- **What needs to be done**: Arrange the stretch of items from the line containing "Go to the next step with Next" through the line containing "coord(1020,768)" as a JSON list of strings, one per line, with blank lines left out. Leave the pictures out of the answer.

- **Data for processing**:
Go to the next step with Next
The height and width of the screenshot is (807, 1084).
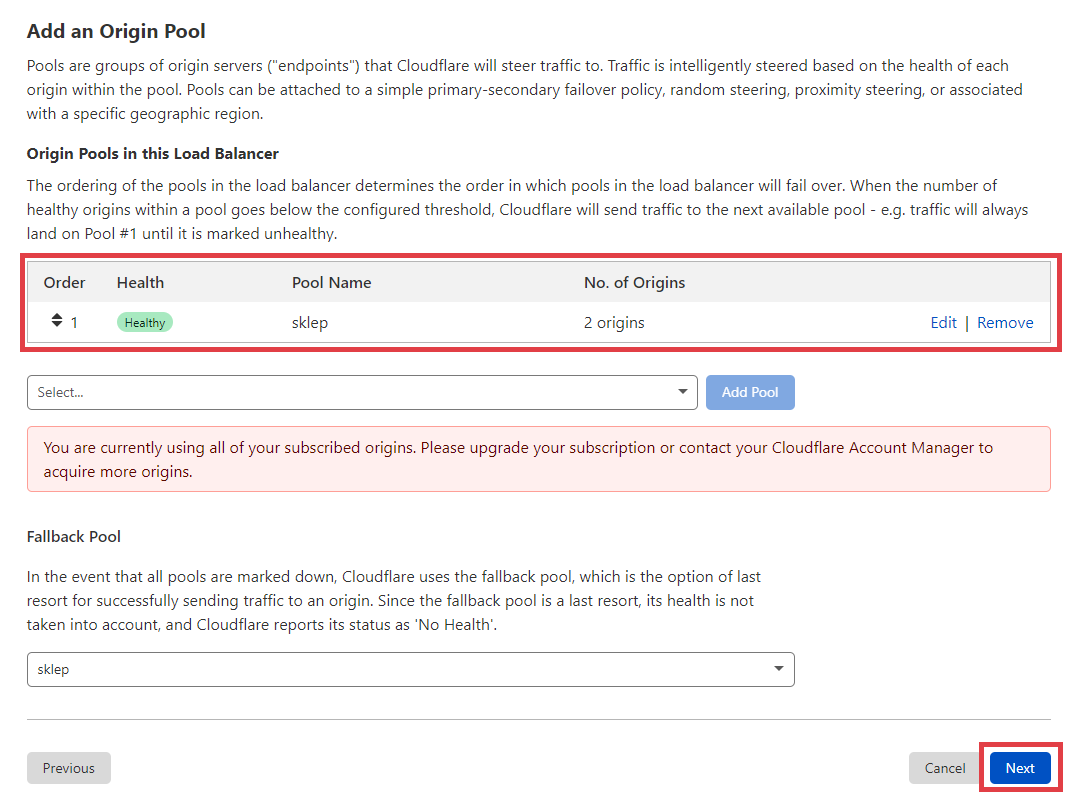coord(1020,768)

* * *

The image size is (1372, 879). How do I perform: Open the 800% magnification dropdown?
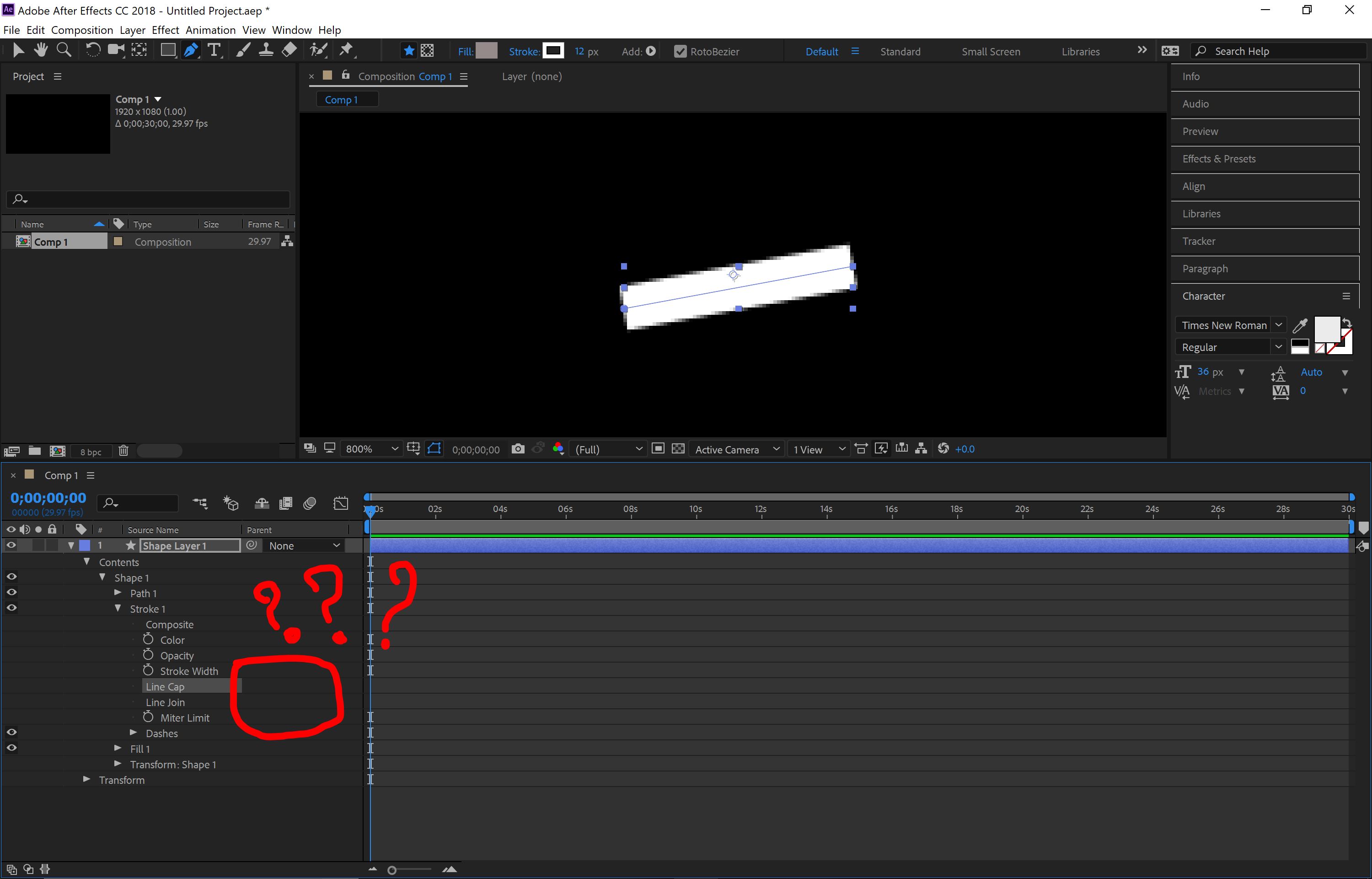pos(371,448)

* * *

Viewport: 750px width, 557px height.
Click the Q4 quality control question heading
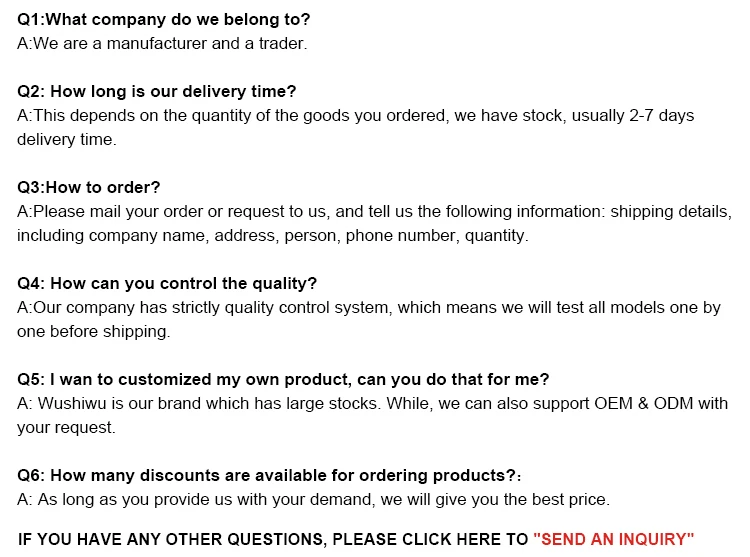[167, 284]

- **The answer**:
[
  "Go to the next step with Next",
  "The height and width of the screenshot is (807, 1084).",
  "coord(1020,768)"
]